Welding tests on E Joint produce minimum sparks

During October, FT Pipeline Systems held a product demonstration day to show the suitability of Eurokote 468 Thixo as a lining product for the E Joint on steel pipe. Pressure testing was carried out to prove that the lining did not crack. Another crucial factor in the success of the E Joint is the welding, therefore welding tests were also performed to demonstrate welding parameters which resulted in minimum spark production and therefore minimum introduction of material into the pipe.

Controlling the amps and volts, speed of pass and temperature significantly reduces the risk of heat transfer burn through to the mainline coating. Careful control of the parameters and the types of welding rod used also keep weld spatter production to an absolute minimum.

The tests were carried out on a straight pipe joint with a 4mm welding gap and the parameters applied resulted in very little spatter and limited access of weld spatter into the pipe.

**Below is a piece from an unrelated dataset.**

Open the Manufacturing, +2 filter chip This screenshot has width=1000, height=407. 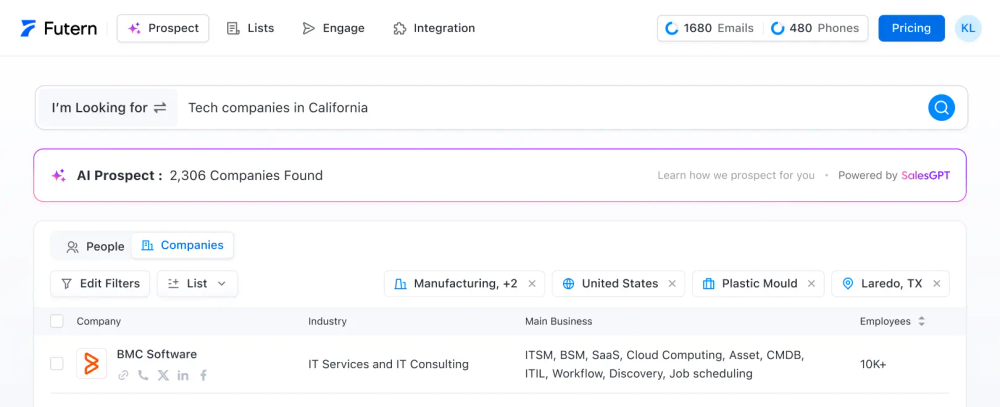(x=456, y=284)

Pipe joints can be pulled up to 2° in the socket before welding. This does however introduce the possibility of opening the welding gap and allowing a bigger access for weld spatter to enter the annulus. Over the years there has been much conjecture of the use of internal silicone sealants, specifically the DWI approved Sika 11FC. The aim of the sealant is to block the path of weld spatter to the internal lining, allowing more aggressive welding techniques to be applied. The discussions here however result in three common conclusions:

  1. Silicone bead close to the welding position results in potential contamination of the weld and a fire risk as the 11FC product can catch fire.
  2. Silicone bead applied to the back of the socket can result in squeezing of the silicone into the pipe annulus. There is also still a fire risk associated with the positioning of the bead. The silicone bead size also has a bearing on (1) and (2).
  3. Man entry post installation but prior to welding to apply a smooth bead to the internal interface between the spigot and socket pipe. This however defeats the object of a “No Man Access” solution but provides a much lower risk in terms of HSE and quality compared with accessing pipework post welding to repair joints that do not employ the Ejoint system.

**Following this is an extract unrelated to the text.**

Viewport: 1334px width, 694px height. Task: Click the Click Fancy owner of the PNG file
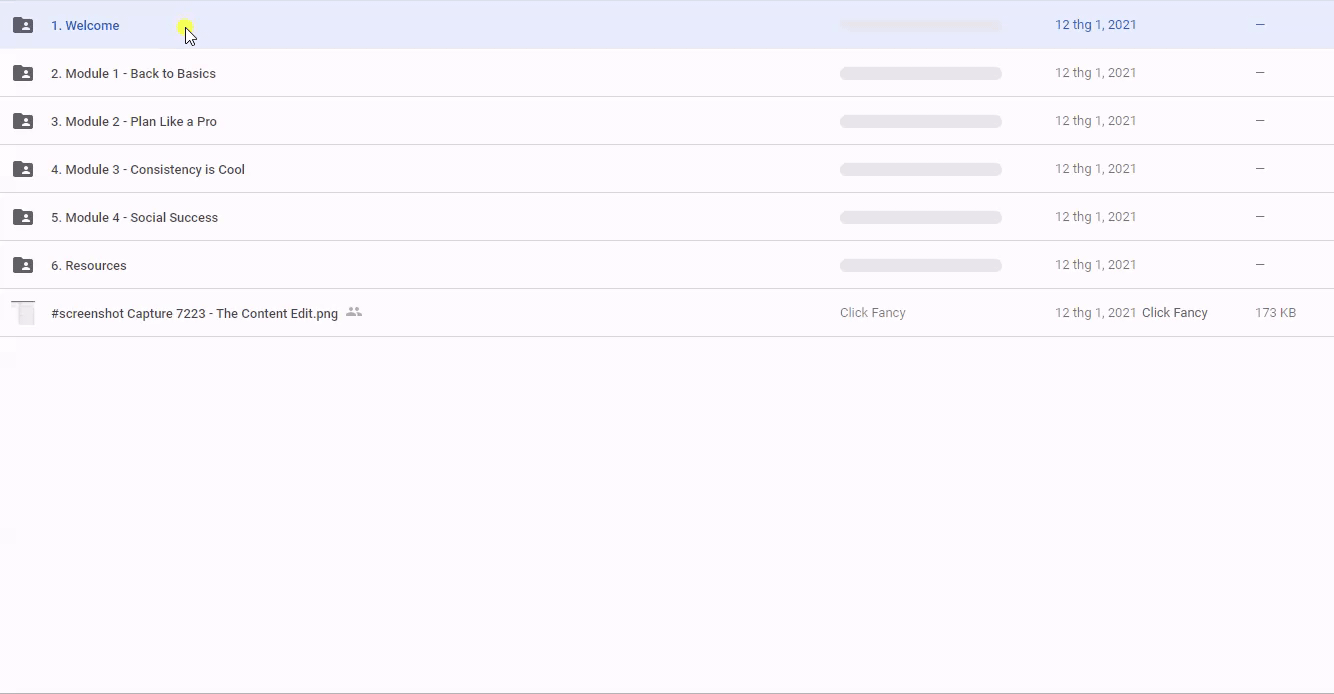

With all welding processes, FT Pipeline Systems recommends that the Welding Contractor be asked to draw up a Welding Procedure that is then performed so as to verify the procedure. This way a client can view the parameters of the procedure, the effect of the procedure and the potential risks associated with the procedure. This should always be carried out on a sample joint, lined with the same product as the proposed production pipework and with the same diameter, wall thickness and grade of steel.